Tuesday, September 2, 2008

JOHN CARPAY - CCF: There's no monopoly on truth (Critique of the Human Rights Commission and Victimhood Industry)

There's no monopoly on truth

John Carpay,  National Post  Published: Tuesday, September 02, 2008

Should a man be forced to pay $17,500 to four individuals who felt offended by the flyers he distributed?

The Saskatchewan Court of Appeal will answer this question when it considers the appeal of William Whatcott this September.

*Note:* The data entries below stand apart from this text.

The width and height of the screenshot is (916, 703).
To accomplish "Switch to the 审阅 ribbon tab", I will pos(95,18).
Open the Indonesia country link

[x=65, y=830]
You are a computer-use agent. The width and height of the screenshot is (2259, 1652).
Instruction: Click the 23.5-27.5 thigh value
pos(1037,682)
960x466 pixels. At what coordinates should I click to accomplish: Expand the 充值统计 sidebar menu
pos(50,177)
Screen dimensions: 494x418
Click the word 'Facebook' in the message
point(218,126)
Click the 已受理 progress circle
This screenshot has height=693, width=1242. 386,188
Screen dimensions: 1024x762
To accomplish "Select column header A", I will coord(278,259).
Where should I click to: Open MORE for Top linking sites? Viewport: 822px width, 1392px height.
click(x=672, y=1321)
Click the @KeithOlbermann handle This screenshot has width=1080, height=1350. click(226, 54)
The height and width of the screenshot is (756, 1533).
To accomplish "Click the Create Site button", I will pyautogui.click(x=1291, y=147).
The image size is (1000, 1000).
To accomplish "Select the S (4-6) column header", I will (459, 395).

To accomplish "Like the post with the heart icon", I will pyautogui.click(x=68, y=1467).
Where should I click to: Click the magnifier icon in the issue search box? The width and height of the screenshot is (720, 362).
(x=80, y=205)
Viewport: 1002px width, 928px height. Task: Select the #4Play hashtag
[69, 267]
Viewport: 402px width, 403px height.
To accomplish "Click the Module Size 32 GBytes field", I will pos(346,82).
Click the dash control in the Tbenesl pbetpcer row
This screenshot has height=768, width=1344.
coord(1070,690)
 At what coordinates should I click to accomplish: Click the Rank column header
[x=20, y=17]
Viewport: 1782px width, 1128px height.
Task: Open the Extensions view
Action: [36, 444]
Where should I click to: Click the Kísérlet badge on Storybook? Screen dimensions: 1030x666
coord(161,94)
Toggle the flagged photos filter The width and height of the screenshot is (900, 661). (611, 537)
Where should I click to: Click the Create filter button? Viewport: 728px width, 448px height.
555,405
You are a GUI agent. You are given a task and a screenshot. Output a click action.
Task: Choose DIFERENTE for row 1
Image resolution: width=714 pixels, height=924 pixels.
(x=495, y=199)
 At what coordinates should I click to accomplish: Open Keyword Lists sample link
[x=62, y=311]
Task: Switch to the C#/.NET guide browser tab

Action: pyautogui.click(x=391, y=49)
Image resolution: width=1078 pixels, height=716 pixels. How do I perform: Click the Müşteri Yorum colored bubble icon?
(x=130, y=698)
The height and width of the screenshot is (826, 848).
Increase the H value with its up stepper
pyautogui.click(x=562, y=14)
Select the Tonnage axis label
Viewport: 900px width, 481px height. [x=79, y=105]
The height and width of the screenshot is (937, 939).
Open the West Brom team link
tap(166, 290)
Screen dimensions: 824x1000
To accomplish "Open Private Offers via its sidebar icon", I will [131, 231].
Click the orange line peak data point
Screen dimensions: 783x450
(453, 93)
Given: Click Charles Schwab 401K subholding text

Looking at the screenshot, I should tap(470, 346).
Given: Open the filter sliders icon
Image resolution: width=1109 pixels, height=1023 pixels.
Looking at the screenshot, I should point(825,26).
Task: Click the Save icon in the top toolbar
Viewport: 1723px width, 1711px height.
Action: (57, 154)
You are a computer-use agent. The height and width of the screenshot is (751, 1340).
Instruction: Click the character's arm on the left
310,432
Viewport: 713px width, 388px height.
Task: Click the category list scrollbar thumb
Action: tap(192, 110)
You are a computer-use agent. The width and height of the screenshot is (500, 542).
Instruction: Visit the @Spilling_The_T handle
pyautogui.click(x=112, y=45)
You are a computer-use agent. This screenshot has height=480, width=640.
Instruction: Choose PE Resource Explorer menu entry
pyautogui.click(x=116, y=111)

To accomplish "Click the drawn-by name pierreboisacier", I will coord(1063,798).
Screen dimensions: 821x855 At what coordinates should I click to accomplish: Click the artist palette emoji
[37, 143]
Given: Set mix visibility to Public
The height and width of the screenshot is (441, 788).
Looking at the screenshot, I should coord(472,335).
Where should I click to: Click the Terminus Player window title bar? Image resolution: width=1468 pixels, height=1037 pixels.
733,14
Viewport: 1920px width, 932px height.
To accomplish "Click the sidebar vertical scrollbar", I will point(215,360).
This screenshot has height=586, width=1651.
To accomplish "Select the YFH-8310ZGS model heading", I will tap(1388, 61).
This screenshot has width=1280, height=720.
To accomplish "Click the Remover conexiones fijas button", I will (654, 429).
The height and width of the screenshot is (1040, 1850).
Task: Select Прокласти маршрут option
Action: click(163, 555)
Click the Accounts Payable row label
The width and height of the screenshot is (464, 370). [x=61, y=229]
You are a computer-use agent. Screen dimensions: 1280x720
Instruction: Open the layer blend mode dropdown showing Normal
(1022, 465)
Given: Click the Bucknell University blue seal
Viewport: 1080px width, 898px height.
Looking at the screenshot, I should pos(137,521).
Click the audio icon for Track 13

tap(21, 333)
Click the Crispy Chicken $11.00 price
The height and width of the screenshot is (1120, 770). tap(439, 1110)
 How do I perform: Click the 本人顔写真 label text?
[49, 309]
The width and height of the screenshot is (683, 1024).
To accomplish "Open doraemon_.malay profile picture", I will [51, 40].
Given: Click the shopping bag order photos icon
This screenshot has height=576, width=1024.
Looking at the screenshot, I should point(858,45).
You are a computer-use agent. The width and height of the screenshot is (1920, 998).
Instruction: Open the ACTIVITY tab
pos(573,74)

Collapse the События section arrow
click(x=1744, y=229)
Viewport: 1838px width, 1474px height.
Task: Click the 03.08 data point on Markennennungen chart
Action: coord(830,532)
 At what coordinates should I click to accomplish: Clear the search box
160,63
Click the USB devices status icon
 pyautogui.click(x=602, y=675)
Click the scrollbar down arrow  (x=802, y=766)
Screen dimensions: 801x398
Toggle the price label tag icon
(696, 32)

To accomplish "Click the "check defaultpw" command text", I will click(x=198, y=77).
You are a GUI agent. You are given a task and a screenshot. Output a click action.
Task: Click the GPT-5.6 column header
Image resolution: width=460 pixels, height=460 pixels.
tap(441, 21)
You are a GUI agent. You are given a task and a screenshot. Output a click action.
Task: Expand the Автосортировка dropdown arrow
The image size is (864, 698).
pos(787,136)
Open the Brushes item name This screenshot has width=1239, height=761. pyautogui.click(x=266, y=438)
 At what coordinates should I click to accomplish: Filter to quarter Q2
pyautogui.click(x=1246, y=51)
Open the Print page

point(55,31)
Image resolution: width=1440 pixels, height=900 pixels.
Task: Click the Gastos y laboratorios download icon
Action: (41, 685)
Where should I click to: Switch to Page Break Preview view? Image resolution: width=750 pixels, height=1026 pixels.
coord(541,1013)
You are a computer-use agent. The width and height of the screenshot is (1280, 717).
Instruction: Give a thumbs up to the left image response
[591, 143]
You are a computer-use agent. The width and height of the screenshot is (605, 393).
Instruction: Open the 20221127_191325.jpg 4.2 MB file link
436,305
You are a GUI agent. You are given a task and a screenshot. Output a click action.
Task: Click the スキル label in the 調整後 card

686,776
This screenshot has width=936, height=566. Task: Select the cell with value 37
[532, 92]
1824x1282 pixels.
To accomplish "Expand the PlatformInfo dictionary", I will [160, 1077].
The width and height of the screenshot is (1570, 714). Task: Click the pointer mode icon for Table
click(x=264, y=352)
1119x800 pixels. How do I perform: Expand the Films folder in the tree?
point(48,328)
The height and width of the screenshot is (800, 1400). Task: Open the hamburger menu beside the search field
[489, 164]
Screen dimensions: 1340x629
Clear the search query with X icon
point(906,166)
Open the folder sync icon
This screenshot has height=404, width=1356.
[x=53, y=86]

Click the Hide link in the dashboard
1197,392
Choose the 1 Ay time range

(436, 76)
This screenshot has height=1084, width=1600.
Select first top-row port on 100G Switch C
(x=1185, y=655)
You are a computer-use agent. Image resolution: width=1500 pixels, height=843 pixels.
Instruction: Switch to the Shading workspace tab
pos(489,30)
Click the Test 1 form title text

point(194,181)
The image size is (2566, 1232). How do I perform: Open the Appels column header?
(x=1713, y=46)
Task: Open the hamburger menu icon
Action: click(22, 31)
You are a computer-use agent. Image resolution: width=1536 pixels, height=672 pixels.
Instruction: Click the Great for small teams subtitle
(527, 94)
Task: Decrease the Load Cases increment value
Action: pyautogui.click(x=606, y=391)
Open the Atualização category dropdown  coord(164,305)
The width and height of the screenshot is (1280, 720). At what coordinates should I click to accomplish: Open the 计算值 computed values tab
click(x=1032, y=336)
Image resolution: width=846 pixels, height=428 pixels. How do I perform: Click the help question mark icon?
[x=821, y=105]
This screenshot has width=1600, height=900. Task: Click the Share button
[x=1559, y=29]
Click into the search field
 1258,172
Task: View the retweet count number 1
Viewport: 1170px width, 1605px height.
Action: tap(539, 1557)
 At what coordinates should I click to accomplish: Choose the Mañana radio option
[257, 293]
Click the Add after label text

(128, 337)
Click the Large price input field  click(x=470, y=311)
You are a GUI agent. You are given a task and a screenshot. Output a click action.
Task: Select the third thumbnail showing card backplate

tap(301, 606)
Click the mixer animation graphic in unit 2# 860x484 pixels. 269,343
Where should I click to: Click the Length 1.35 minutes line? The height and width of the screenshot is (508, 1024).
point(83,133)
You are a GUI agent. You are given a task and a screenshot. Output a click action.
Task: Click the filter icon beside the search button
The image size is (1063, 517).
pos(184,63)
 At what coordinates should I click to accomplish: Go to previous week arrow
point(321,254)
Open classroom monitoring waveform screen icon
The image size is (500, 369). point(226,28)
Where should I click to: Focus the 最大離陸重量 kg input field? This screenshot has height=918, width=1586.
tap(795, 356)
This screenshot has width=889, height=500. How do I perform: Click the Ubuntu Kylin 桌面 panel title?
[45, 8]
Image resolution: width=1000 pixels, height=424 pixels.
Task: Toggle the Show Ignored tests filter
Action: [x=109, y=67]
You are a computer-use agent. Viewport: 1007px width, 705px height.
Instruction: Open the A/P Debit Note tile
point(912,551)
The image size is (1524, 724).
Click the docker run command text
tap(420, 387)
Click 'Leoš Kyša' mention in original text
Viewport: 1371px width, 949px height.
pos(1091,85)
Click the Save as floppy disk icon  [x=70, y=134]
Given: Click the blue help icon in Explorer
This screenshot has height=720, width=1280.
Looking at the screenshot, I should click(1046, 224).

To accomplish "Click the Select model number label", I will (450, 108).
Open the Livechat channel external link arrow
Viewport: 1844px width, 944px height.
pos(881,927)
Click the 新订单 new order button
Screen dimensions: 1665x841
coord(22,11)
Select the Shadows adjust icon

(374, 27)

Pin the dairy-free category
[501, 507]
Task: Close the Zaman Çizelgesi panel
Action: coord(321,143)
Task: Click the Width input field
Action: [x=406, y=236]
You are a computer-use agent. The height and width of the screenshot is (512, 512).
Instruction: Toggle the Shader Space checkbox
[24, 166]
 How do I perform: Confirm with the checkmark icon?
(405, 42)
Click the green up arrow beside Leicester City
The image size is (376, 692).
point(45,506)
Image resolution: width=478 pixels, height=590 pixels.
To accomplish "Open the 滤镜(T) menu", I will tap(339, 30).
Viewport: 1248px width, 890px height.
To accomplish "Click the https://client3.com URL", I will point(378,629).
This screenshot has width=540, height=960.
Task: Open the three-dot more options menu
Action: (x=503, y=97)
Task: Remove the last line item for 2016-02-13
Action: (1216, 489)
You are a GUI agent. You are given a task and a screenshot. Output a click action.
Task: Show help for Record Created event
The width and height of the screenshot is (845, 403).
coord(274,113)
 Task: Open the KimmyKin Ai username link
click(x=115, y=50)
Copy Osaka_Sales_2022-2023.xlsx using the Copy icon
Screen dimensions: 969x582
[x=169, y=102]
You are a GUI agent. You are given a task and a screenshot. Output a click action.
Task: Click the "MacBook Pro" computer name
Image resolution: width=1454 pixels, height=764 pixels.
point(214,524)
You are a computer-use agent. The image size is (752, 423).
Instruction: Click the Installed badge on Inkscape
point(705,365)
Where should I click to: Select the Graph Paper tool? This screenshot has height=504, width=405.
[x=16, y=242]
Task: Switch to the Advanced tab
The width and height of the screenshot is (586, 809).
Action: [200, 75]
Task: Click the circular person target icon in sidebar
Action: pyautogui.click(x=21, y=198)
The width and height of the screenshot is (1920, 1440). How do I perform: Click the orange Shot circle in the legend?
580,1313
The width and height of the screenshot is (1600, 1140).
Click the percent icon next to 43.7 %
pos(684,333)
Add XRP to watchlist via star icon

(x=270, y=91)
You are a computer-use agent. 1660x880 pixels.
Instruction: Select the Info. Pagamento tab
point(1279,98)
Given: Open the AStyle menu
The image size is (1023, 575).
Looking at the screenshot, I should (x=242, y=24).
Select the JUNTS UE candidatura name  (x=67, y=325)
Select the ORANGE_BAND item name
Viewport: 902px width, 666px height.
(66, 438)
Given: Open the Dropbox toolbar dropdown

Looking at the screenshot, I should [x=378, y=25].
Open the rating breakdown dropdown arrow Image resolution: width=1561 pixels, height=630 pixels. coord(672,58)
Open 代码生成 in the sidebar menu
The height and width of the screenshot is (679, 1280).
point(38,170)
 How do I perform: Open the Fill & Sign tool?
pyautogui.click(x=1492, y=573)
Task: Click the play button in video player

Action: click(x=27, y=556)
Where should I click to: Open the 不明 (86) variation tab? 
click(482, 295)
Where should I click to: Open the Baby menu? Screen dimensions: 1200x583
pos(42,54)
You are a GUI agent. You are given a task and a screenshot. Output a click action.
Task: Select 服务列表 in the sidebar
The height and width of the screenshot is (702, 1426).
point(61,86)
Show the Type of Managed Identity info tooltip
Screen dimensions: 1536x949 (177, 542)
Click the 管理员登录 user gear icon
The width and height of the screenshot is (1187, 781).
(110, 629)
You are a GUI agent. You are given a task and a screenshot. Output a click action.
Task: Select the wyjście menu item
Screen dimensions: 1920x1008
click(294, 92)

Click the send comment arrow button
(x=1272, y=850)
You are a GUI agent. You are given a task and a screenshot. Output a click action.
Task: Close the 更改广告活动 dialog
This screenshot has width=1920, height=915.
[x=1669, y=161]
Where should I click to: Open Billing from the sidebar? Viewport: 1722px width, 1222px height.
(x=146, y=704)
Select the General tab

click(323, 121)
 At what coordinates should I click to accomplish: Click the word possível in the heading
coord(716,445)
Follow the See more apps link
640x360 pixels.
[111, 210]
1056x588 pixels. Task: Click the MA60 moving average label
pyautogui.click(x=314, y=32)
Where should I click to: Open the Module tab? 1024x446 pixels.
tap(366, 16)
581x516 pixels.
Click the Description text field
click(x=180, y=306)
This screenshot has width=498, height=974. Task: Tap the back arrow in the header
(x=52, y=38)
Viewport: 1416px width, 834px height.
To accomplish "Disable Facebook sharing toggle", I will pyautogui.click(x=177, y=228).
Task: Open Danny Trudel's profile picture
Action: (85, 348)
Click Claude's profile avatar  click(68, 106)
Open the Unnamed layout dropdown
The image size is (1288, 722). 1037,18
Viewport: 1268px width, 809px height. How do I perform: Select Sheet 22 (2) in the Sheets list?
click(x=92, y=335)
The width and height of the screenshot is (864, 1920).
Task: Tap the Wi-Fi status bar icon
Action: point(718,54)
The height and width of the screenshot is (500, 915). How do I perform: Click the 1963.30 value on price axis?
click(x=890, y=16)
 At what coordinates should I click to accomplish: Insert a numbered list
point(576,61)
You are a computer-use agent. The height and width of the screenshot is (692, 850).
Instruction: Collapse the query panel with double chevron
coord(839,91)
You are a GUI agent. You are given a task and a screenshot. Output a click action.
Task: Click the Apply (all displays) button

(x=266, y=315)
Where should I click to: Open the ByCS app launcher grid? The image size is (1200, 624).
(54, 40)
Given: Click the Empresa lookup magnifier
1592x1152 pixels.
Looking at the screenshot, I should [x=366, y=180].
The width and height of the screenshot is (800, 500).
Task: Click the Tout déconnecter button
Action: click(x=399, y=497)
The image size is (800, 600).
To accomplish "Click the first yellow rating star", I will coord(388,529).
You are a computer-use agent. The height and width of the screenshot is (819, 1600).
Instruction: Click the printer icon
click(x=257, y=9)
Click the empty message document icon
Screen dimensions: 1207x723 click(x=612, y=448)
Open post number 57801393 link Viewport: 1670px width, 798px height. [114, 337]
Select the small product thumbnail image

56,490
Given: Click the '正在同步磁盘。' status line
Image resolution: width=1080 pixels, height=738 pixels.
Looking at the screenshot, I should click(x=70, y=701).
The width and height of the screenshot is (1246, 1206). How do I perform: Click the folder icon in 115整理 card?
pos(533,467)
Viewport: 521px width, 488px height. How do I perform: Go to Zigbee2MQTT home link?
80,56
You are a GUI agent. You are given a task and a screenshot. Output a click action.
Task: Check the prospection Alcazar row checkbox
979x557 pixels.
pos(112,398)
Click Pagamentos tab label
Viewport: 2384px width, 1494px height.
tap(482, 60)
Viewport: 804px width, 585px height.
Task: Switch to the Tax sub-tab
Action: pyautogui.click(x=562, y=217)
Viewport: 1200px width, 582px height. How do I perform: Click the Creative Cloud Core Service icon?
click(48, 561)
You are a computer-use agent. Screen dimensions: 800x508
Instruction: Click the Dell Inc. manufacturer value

In 2001 and 2002, Mr. Whatcott peacefully distributed flyers in Regina and Saskatoon. His flyers expressed opposition to teaching children in public schools about homosexuality, and also expressed, in polemical language, his religious objections to homosexual behaviour and the gay lifestyle. Some of the flyers were photocopies of a page from the gay magazine Perceptions, which included a personal classified ad stating "searching for boys/men for penpals, friendship, exchanging video, pics …Your age, look & nationality is not so relevant." On the photocopied page, Mr. Whatcott wrote: "Saskatchewan's largest gay magazine allows ads for men seeking boys!"

In response to complaints from four individuals whose feelings were hurt by the flyers, Mr. Whatcott was prosecuted under Saskatchewan's human rights law, ordered to pay $17,500 to the complainants and ordered to refrain from distributing the same or similar flyers.

Like the human rights complaints against Maclean's magazine for having published excerpts from Mark Steyn's book America Alone, this case pits Canadians' historic right to freedom of expression against human rights legislation that attempts to prevent hurt feelings.

The Canadian tradition of tolerance for polemical speech, even if considered hateful or extreme in its context, predates the Charter. In 1951 the Supreme Court of Canada acquitted a Jehovah's Witness of seditious libel for distributing a pamphlet entitled Quebec's Burning Hate for God and Christ and Freedom Is the Shame of All Canada, which contained extremely offensive statements about Quebec society, the clergy and the courts. Even if some listeners perceive it as hateful, polemical speech plays a crucial role in public debate.

In R. vs. Zundel and other cases, the Supreme Court of Canada has made it very clear that the purpose of freedom of expression is to protect minority beliefs that the majority regard as wrong or false or offensive, and to prevent the majority's perception of "truth" or "public interest" from smothering the minority's perception. In Edmonton Journal vs. Alberta, the Supreme Court of Canada declared that "it is difficult to imagine a guaranteed right more important to a democratic society than freedom of expression. Indeed a democracy cannot exist without that freedom to express new ideas and to put forward opinions … The concept of free and uninhibited speech permeates all truly democratic societies and institutions." In Reference re Secession of Quebec, the Supreme Court declared that nobody has a monopoly on truth, and that our democracy is predicated on faith in the marketplace of ideas: The best solutions to public problems will rise to the top.

In addition to freedom of expression, the Whatcott appeal also concerns freedom of religion, which the Supreme Court has defined as "the right to entertain such religious beliefs as a person chooses, the right to declare religious beliefs openly and without fear of hindrance or reprisal, and the right to manifest religious belief by worship and practice or by teaching and dissemination."

Religious teachings against adultery, fornication, common-law relationships and homosexual behaviour run afoul of human rights codes because some listeners can easily perceive the teachings as "discriminatory" or "hateful" on the basis of marital status, family status and sexual orientation. The Whatcott appeal highlights the direct conflict between religious freedom and restrictions on "discriminatory" speech in human rights legislation.


It’s time to end the censorship of the extremist Canadian Human Rights Commission!